Opinión
Eterno Manolo
Santana no permitió que la vida le venciera. Fue el líder de una generación espontánea sin la que no se entiende todo lo que vino luego
Tuvieron que ser dos extranjeros, Roger Federer y especialísimamente Ion Tiriac, los que me abrieran los ojos sobre la verdadera dimensión de Manolo Santana, desaparecido prematuramente anteayer en Marbella a los 83 años. Digo prematuramente, y digo bien, porque uno piensa que los mitos son inmortales y los amigos, más. Y porque, a más a más, se seguía cuidando como en sus mejores años de profesional, además de gozar del físico superdotado inherente a cualquier ex deportista de élite. Hará cosa de dos o tres años me lo encontré en la Caja Mágica y percibí que su final estaba próximo. Ya no era el Manolo que transmitía vitalidad a los cuatro vientos. Se nos había convertido en un tipo cabizbajo con ese cuerpo extremadamente encorvado que infunde en el prójimo los peores presagios. Eso sí, la simpatía, la amabilidad, la caballerosidad y su sincera sonrisa estaban igual que siempre. El tenista suizo, uno de los tres mejores de todos los tiempos, si no el mejor, me comentó: «Santana tiene mucha más fama aún fuera de España, es un grande de verdad». Por cierto: al de Basilea la frase le salió del alma porque nadie le había preguntado por él. El dueño del torneo capitalino, el rumano Ion Tiriac, coetáneo de nuestro protagonista, jugador de élite y luego entrenador de Vilas y Becker, fue más contundente: «Manolo jugaba maravillosamente bien al tenis, como pocos he visto en mi vida, si hubiera sido estadounidense o australiano se hubiera anotado muchos más Grandes».
Y eso que mal, lo que se dice mal, no le fue: en su palmarés figura un Wimbledon, otro Open Usa (en la mítica sede de Forest Hills) y dos Roland Garros. Cierto es que en aquella época el transporte aéreo era antediluviano y el tenis era un duopolio australiano-estadounidense. Sólo existía el Pacífico. Nuestro Océano Atlántico era anecdótico en una etapa presidida por el superlativo aussie Rod Laver, sus compatriotas Ken Rosewall y Roy Emerson y los yanquis Arthur Ashe y Stan Smith. El resto del mundo contaba, pero menos… salvo el gigantesco Manolo, que figura en el número 3 del ranking global de los 60. Su biografía de self made man fue ejemplar, al punto que si no viviésemos en la tan paleta como envidiosa España se estudiaría en los colegios y en todas las escuelas de negocios como ejemplo de superación, sacrificio y trabajo bien hecho. Hijo de un republicano que se pasó una década en la cárcel al término de la Guerra Civil, lo normal es que hubiera terminado asumiendo el rol de ciudadano de segunda. Nuestro protagonista no permitió que la vida le venciera. Se metió a recogepelotas en el Club de Tenis Velázquez, una joya deportiva en medio de Madrid que hasta hace bien poco existía, para sacarse unas pesetas y ayudar en casa. Le picó el gusanillo, se puso a jugar, era el mejor y, gracias a la ayuda de los Romero-Girón, descendientes de un ministro de Alfonso XII, pudo empezar a viajar. Conquistó España en un periquete, el mundo tardó algo más, pero no mucho más.

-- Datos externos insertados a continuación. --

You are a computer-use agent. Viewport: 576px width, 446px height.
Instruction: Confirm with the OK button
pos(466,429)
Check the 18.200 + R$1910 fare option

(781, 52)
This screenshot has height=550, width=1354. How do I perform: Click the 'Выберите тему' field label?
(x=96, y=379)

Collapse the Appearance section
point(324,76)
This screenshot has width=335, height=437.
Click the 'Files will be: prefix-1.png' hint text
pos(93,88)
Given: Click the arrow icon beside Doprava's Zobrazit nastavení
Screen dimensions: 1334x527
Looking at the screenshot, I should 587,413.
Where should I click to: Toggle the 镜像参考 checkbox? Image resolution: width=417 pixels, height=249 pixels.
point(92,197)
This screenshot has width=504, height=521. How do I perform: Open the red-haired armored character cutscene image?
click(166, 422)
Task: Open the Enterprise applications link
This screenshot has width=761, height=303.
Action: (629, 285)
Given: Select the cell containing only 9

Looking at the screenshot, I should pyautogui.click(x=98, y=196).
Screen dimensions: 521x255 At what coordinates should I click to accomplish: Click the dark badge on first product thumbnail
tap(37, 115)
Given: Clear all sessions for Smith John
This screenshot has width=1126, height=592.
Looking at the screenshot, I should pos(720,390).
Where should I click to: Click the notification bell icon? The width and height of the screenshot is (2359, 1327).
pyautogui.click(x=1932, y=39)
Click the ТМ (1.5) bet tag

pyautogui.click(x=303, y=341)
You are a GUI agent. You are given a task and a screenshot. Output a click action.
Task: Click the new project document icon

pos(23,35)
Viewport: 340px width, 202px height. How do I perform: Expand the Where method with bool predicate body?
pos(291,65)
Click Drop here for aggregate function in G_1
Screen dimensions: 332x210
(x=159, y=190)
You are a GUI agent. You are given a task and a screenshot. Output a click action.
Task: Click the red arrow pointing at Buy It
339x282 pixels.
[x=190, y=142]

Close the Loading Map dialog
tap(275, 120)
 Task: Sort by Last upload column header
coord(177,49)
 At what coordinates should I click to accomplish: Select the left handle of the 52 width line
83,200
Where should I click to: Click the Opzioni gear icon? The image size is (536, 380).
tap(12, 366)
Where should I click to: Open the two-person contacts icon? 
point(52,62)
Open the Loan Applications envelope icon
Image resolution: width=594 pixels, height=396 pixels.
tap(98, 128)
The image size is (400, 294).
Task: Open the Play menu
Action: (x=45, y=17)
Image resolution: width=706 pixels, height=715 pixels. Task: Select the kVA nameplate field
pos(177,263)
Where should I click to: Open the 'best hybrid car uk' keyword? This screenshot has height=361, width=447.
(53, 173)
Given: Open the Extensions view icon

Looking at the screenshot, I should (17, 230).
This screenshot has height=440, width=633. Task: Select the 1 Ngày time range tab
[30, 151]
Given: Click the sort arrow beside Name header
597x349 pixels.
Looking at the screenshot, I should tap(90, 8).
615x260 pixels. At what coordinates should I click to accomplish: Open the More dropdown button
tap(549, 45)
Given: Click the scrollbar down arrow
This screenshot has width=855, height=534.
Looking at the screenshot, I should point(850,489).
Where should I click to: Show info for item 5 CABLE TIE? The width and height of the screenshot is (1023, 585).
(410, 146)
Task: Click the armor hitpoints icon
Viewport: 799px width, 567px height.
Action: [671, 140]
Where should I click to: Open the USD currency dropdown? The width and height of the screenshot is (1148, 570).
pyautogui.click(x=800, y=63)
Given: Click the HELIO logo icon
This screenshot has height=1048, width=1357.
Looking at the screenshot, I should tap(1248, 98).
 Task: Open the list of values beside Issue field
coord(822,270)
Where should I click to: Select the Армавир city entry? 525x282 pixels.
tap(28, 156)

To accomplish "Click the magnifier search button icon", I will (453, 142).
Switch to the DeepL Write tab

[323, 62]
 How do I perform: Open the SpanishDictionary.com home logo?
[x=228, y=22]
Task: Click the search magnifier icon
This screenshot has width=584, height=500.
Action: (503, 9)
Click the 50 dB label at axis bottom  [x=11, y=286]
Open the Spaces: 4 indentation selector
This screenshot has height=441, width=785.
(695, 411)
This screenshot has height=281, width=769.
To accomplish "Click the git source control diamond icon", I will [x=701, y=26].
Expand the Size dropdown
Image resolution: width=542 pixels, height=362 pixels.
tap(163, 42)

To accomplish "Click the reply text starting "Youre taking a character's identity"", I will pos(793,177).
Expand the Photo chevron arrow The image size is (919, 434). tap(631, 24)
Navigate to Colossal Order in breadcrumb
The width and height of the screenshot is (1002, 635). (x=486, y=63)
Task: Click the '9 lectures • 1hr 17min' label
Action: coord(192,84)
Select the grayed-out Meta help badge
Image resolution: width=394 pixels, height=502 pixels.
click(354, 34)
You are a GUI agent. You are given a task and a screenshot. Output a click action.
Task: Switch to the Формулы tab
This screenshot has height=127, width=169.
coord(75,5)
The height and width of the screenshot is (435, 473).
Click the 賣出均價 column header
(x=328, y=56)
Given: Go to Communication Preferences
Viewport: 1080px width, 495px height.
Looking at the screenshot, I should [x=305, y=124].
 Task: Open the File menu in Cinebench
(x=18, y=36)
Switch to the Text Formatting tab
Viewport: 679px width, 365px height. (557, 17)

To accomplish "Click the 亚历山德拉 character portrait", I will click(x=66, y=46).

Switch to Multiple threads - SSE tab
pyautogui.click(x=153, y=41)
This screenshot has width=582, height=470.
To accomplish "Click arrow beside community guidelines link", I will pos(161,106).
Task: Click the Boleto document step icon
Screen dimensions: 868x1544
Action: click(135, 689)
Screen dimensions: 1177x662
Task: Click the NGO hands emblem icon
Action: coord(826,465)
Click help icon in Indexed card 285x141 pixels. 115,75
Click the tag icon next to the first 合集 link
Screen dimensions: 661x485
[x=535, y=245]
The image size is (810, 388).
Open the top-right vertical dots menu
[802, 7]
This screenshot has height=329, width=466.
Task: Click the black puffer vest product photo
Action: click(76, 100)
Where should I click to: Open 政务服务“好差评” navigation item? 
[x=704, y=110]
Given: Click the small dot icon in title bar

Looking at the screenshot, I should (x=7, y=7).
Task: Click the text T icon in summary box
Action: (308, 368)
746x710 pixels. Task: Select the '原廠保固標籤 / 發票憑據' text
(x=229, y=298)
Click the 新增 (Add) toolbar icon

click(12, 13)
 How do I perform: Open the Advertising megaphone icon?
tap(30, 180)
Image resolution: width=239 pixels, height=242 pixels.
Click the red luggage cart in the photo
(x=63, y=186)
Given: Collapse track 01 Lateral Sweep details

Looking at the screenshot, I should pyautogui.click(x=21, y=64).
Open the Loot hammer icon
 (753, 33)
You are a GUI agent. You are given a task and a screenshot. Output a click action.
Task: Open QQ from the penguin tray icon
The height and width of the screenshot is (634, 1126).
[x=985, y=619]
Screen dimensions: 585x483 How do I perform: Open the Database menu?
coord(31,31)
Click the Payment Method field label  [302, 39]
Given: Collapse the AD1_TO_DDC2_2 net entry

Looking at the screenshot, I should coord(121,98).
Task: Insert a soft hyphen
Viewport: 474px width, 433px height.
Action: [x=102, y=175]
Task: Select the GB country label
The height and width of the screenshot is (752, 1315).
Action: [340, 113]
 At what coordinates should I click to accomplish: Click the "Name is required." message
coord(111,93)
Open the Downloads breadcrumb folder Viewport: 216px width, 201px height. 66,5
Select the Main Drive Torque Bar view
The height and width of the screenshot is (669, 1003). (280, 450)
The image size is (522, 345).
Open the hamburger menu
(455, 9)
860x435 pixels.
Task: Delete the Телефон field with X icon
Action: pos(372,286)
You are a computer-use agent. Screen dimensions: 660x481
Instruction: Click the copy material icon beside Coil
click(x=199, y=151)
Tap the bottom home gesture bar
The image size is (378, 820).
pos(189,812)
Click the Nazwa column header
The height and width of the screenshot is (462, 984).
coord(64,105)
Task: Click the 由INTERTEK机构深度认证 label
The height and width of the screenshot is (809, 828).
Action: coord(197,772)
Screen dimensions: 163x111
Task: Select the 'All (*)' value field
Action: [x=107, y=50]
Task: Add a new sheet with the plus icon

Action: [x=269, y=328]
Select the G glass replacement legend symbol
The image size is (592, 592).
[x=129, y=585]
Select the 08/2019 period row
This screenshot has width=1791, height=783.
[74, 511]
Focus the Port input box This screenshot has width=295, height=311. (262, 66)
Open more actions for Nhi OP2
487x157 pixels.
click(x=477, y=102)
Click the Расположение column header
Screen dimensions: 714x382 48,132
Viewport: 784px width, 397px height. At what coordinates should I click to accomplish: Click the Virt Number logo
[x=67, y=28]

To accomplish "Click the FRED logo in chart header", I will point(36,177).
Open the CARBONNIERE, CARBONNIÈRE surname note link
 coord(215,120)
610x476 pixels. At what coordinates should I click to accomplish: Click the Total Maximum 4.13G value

Su leyenda es la leyenda de los pioneros. La de una generación espontánea sin la cual no se podría entender lo que vino después, esa Edad de Oro del deporte español que nos convirtió en la primera potencia mundial del siglo XXI. Su leyenda es la de Joaquín Blume, Ángel Nieto, Bahamontes, Seve Ballesteros, Paco Fernández-Ochoa y un escaso etcétera, el propio de esa España de los 50, 60 y 70 con pésimas instalaciones deportivas y una tradición en la materia que se reducía al fútbol en general y al Real Madrid hexacampeón de Europa en particular. Manolo marcó el camino a los que vendrían después. A Orantes, a Higueras, a los Sánchez-Vicario, a Bruguera, a Carlos Moyá, a Ferrero y, por supuesto, al más grande de todos, Rafael Nadal. Un Rafa Nadal que tal vez nunca hubiera llegado a ser la descomunal realidad que es sin la semillita que puso Manolo. La mímesis funcionó. Vaya si funcionó. Al punto que somos de largo el país número uno en títulos de Roland Garros, por encima de la anfitriona, Francia, y de los antaño invencibles Estados Unidos o Australia. Cualquiera concluirá que Manolo se nos ha ido para siempre, pero no es así. Pasarán los años, los lustros, las décadas, los siglos y ahí continuará su leyenda. Eterna e indeleble.